Exercise objective -> After dropping the pictures, give again exactly the lines of the data from its first line through the line with "[Pinterest] (100, 483)", which is included as well.

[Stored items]
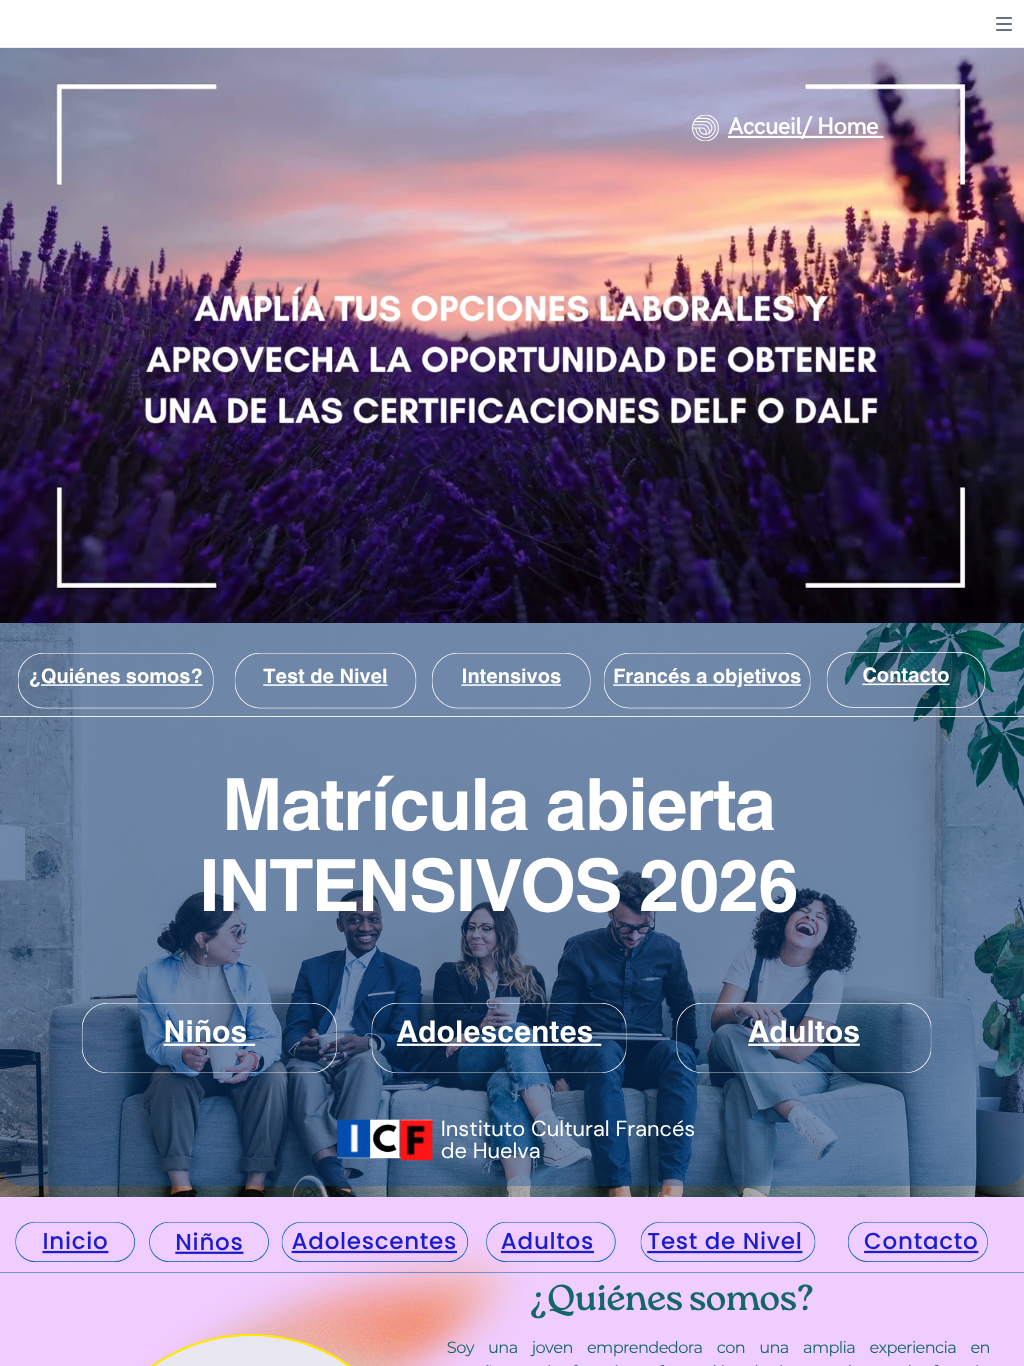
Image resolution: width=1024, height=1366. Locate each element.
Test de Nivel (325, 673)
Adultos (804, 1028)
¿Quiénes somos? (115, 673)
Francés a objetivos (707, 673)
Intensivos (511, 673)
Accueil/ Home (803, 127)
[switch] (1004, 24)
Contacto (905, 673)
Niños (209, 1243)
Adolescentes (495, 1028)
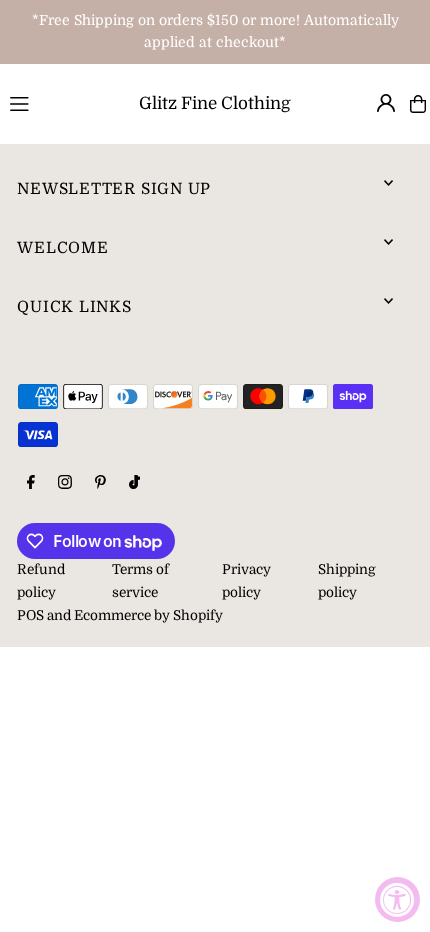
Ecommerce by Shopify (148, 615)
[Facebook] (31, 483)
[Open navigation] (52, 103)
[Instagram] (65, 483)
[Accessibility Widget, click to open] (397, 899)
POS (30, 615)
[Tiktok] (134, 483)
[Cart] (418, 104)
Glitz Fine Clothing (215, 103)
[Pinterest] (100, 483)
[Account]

Result below ->
Image resolution: width=1024, height=1366. Locate each element.
Test de Nivel (325, 673)
Adultos (804, 1028)
¿Quiénes somos? (115, 673)
Francés a objetivos (707, 673)
Intensivos (511, 673)
Accueil/ Home (803, 127)
[switch] (1004, 24)
Contacto (905, 673)
Niños (209, 1243)
Adolescentes (495, 1028)
Ecommerce by Shopify (148, 615)
[Facebook] (31, 483)
[Open navigation] (52, 103)
[Instagram] (65, 483)
[Accessibility Widget, click to open] (397, 899)
POS (30, 615)
[Tiktok] (134, 483)
[Cart] (418, 104)
Glitz Fine Clothing (215, 103)
[Pinterest] (100, 483)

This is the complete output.